What's the story?
Two Chicago aldermen introduced a proposal Wednesday that would make it illegal for pedestrians to use their mobile device while crossing the street. The ordinance would allow police officers to cite pedestrians caught in the act, and violators could face fines ranging from $90 to $500.
According to Edward Burke, one of the council members who proposed the measure, the goal is to make Chicago streets safer. "The goal of the introduction of this measure is to reduce pedestrian deaths and injuries, especially at crosswalks,” Burke said.
"Passage and enforcement of this new law would increase safety by eliminating distractions for pedestrians at intersections and elsewhere in the city of Chicago," added the other sponsor of the bill, Ald. Anthony Beale.
If passed, Chicago will join Honolulu and San Mateo County, California, who have already enacted similar laws. The state of California also plans to consider legislation in January.
Is there evidence to support the claim that this ordinance will make Chicago streets safer?

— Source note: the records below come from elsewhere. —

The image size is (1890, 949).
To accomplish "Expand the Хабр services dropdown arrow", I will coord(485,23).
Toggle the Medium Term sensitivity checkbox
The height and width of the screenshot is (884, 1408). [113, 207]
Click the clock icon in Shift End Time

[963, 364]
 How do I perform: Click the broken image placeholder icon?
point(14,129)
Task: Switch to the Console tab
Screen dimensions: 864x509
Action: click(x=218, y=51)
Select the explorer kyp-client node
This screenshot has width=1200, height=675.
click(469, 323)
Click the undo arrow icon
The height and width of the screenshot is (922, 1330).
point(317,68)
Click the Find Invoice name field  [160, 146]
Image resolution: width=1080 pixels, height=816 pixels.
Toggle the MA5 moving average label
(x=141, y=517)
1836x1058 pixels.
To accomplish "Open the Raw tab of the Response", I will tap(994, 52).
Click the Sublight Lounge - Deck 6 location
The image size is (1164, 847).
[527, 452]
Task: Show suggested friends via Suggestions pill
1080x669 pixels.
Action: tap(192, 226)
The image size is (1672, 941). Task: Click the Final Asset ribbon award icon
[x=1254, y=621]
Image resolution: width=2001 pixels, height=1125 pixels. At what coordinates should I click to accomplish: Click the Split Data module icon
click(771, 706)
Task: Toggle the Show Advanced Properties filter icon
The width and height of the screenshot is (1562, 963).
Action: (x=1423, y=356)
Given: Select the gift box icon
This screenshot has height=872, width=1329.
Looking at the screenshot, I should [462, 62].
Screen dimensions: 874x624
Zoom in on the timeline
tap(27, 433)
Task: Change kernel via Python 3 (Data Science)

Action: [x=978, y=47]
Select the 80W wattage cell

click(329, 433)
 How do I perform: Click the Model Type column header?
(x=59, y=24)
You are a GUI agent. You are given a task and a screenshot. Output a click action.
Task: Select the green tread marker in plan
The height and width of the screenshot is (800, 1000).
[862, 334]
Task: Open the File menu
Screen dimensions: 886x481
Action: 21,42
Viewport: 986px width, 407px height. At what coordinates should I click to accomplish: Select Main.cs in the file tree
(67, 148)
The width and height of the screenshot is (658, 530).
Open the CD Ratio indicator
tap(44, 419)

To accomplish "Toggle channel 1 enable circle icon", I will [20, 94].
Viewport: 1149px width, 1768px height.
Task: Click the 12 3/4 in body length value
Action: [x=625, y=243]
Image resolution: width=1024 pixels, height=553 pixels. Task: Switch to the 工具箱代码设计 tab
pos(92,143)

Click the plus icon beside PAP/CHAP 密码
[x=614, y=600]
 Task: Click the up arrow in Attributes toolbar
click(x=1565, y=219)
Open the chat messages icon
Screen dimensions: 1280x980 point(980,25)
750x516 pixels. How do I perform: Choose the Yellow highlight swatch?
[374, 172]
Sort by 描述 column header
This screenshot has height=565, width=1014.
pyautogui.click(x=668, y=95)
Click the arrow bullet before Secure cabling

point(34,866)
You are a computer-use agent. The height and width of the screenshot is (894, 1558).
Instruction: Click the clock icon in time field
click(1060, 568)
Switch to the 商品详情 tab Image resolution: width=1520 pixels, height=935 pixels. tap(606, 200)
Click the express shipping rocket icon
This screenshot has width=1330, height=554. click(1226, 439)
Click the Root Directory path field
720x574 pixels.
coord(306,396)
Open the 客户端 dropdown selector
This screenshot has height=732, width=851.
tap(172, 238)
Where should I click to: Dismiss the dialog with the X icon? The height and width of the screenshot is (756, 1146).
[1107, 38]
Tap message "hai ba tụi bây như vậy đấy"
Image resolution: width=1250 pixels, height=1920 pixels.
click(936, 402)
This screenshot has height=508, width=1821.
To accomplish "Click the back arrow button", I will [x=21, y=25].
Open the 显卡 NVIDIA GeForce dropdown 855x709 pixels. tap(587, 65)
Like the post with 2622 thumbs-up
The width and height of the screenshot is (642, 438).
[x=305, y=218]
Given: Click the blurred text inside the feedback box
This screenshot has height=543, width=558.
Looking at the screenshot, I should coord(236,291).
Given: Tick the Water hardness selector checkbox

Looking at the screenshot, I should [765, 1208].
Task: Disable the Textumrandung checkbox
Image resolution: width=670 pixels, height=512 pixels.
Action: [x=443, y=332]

According to the World Health Organization, people who text and walk are almost four times more likely to engage in at least one dangerous error, such as forgetting to look both ways before crossing the street or jaywalking. Additionally, distracted walkers take 18 percent more time to cross the street than an undistracted walker.
The city's Pedestrian Advisory Committee reported that 27 pedestrians have already been killed in the streets of Chicago in the first half of 2017. Twenty-six pedestrians had been killed during the same time period last year.